Disclaimer: this is not an investment site. Do not make any investment decisions based on what you read here or what you think you may have read here.

OXY USA 3Q13 profit rises 15% on US output growth. -- Reuters.

SM Energy will report after the market closes today.

Valero Energy beats by 16 cents.  Reports earnings of $0.57 per share, $0.16 better than the Capital IQ Consensus Estimate of $0.41; revenues rose 4.1% year/year to $36.14 bln vs the $31.02 bln consensus.
The decrease in operating income was due to lower refining throughput margins caused by lower gasoline and diesel margins as well as lower light sweet and sour crude oil discounts. Also contributing to the decline in operating income were higher costs for Renewable Identification Numbers to comply with the U.S. federal Renewable Fuel Standard. Strong performance in the ethanol business partially offset the decline in operating income. -- Yahoo!In-Play
Apple Inc: Apple's net profit drops but earnings beat forecasts. Apple's (AAPL) FQ4 net profit fell to $7.5B from $8.2B a year earlier, although revenue rose 4% to $37.5B and beat consensus, as did EPS of $8.26. iPhone volumes rose sharply following the introduction of new models in September, although iPad shipments were flat and those for the Mac fell. On the earnings call, Apple CEO Tim Cook said the company will announce any changes to its capital allocation early next year. The comments come as Carl Icahn clamors for a new $150B buyback. Shares were +0.2% premarket after slipping late yesterday. -- SeekingAlpha, October 29, 2013; earnings transcript;

BP's profit falls 26% but shares jump 5%. BP's (BP) shares gushed 5% higher in premarket trading after Q3 underlying replacement profit dropped to $3.7B from $5B a year earlier but exceeded forecasts of $3.4B. BP raised its dividend by 5.6% to 9.5 cents a share, and said it intends to sell another $10B in assets within two years and use the money for payouts to shareholders. -- same link as above, SeekingAlpha, October 29, 2013

Examining the links between earthquakes and fracking -- at Rigzone. 

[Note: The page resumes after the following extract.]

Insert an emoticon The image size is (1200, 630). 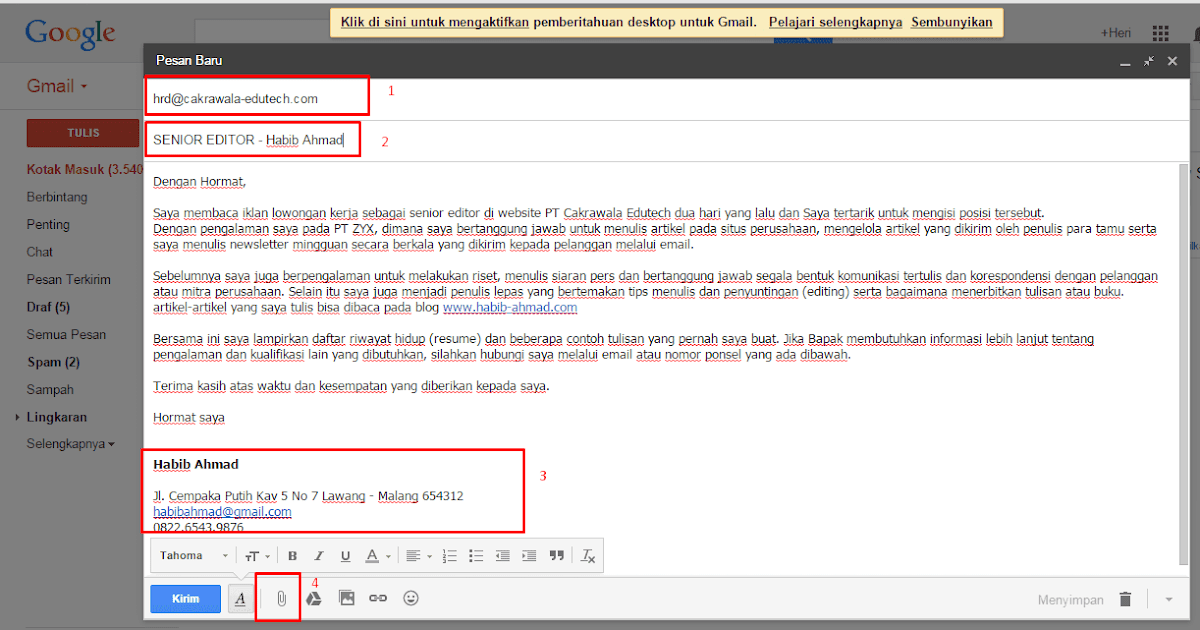[410, 597]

Six companies announce increased dividend/distributions including American Midstream Ptrs lP, Holly Energy Partners, and Tesoro Logistics LP.

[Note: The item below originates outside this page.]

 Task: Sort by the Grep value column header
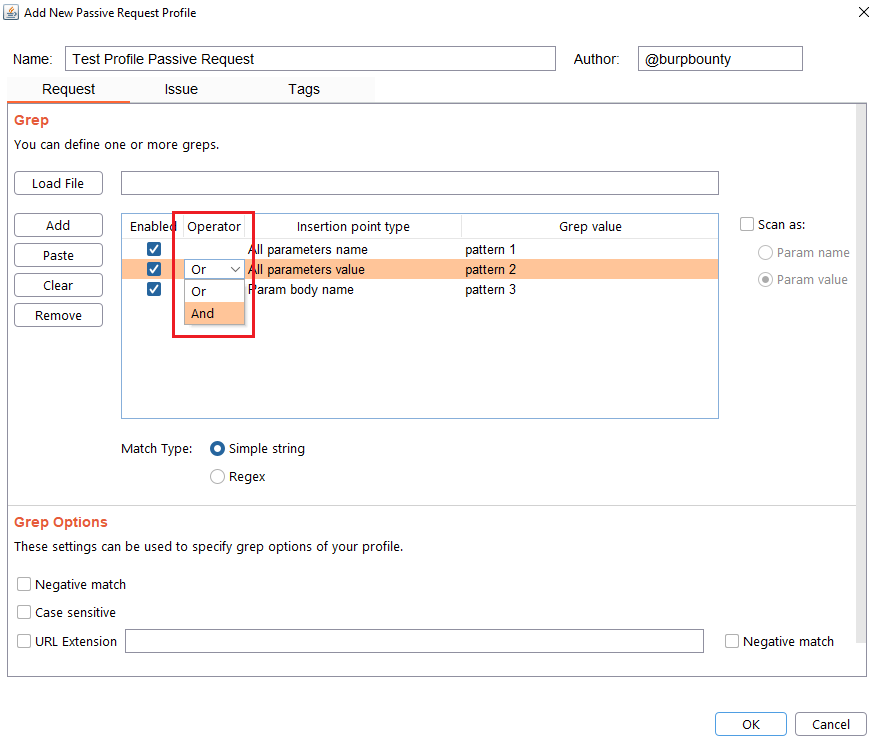[590, 227]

The driving range of a Tesla. I believe my cross-country trip is about 1,600 miles each way.

COP must be doing something right. Most oil companies have been in a trading range the last few days, most slightly negative, but COP keeps hitting new highs. At one time Warren Buffett owned a huge amount of COP but I've long lost the bubble with regard to how much, if any, he still holds.